Reality Check

This past week an article from ClickZ got some love for its extreme take on the state of the industry.  Which was of course that consoles are going to die to the masses of newer, younger casual games.  Yawn.

Casual or core.  Democrat or Republican.  Vanilla or chocolate.  We humans just love to make the world black and white.  Concepts like "to each his own" don't have the appeal of divisive counterparts.  Of course, the author of the ClickZ article didn't actually qualify any of his opinions with numbers.

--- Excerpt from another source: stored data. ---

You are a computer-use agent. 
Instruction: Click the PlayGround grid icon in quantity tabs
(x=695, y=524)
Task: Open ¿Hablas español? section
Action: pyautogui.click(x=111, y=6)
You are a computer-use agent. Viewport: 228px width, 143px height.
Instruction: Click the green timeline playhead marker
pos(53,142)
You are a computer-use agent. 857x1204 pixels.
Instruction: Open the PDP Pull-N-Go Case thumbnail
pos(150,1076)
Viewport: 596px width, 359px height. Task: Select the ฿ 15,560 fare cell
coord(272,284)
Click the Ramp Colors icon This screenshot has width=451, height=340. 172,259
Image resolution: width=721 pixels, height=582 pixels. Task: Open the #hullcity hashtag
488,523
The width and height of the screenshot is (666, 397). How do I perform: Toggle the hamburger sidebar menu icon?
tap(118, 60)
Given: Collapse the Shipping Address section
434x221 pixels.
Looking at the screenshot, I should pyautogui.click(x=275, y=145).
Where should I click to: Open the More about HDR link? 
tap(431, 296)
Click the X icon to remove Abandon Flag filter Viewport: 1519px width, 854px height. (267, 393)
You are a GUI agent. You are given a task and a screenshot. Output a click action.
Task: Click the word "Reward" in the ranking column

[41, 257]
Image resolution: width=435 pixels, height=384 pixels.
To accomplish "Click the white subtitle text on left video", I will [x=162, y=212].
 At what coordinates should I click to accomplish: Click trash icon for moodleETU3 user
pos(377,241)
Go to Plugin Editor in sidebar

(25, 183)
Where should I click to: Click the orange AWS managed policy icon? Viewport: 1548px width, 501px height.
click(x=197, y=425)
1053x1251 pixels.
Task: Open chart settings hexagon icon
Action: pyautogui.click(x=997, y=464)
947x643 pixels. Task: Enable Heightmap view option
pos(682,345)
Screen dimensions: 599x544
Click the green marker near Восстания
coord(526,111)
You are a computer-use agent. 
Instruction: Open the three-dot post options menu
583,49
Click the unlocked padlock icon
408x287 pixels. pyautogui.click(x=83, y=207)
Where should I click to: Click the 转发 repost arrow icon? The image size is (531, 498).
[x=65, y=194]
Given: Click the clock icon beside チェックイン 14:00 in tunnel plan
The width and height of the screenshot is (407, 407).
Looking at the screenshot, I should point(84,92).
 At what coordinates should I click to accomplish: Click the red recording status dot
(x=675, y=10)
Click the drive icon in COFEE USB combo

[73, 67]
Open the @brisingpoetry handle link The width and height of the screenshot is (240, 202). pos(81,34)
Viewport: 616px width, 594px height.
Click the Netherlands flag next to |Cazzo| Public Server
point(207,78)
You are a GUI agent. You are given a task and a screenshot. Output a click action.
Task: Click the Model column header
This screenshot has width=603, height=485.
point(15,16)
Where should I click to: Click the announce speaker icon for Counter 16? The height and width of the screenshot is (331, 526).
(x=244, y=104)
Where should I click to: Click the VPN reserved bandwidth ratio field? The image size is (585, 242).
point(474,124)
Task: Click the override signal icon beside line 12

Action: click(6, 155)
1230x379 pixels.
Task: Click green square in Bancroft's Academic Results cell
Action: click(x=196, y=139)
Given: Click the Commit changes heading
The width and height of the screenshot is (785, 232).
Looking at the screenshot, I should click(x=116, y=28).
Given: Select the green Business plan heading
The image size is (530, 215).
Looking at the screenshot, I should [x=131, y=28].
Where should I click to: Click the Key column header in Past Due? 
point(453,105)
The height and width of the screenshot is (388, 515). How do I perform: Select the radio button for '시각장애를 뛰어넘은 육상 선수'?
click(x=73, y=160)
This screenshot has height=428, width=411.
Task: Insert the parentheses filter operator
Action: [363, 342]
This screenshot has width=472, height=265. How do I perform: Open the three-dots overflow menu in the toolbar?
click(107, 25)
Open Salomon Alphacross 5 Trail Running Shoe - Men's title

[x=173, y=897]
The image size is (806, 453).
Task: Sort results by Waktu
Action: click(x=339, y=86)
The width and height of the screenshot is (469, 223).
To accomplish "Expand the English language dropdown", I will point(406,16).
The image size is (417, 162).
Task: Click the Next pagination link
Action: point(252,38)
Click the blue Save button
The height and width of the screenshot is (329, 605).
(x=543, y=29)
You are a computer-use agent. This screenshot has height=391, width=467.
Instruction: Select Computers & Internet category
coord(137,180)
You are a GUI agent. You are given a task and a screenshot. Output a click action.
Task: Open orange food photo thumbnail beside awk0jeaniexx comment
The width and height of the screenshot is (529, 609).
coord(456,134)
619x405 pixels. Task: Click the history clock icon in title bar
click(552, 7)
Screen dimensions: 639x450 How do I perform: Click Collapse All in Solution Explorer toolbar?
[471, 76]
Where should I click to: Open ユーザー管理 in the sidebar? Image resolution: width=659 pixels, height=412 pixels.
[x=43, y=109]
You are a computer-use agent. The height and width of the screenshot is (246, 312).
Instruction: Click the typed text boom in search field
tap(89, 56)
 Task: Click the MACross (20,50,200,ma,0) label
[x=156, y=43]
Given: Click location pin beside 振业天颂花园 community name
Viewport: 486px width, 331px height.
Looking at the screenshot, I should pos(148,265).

I mean, it's obvious that casual games are going to eat consoles alive, right?

Not according to NPD.  The numbers NPD released for October tell a different story.  Reports PC World: "Console software sales saw their greatest percentage gain year-over-year of any category, according to NPD's [Anita] Frazier."  Ahem.

I have little doubt this is far from the last I'll hear from console doomsayers, despite their being just dead wrong,   It reminds me of a wonderfully similar argument I wasn't alive to hear: "TV is going to kill the movie industry."  Yeah, that's turned out pretty accurate.

 The problem that afflicts both arguments is that each assumes that the audience are a herd of "sheeple," only capable of allying themselves with one option.

Casual games are awesome.  They're a huge force to be reckoned with.  But it isn't core gaming that will need to recon with casual.  Casual will fight casual.  The rapid growth we've seen in the casual space has drawn in many new gamers.  But now that they're here, casual games can't continue to expand their territory outwards -- they need to secure their audience and siphon off a larger following from their lesser competition.  

And that's just what we're seeing.  Popcap's "Bejeweled Twist" is a great example.  The third in the series, the game has much higher production values than its predecessors, and altered the gameplay in ways that provide less of an immediate hook for new players, but a much deeper strategy for the existing fanbase.  The game had a glamorous launch party and now has more retail copies in stores than any other casual game release.  

Looking at all these factors, the line defining "casual" and "core" is getting a bit fuzzy.  Is "Guitar Hero" casual?  It is easy to pick up and play, but has high production values.

The bottom line: consoles aren't going away, and neither is casual gaming.  The only thing that happened is that the pie got bigger.

[Full Disclosure: Josh Lovison works for the IPG Emerging Media Lab, which works with Universal McCann. Both Microsoft and Sony are agency clients.]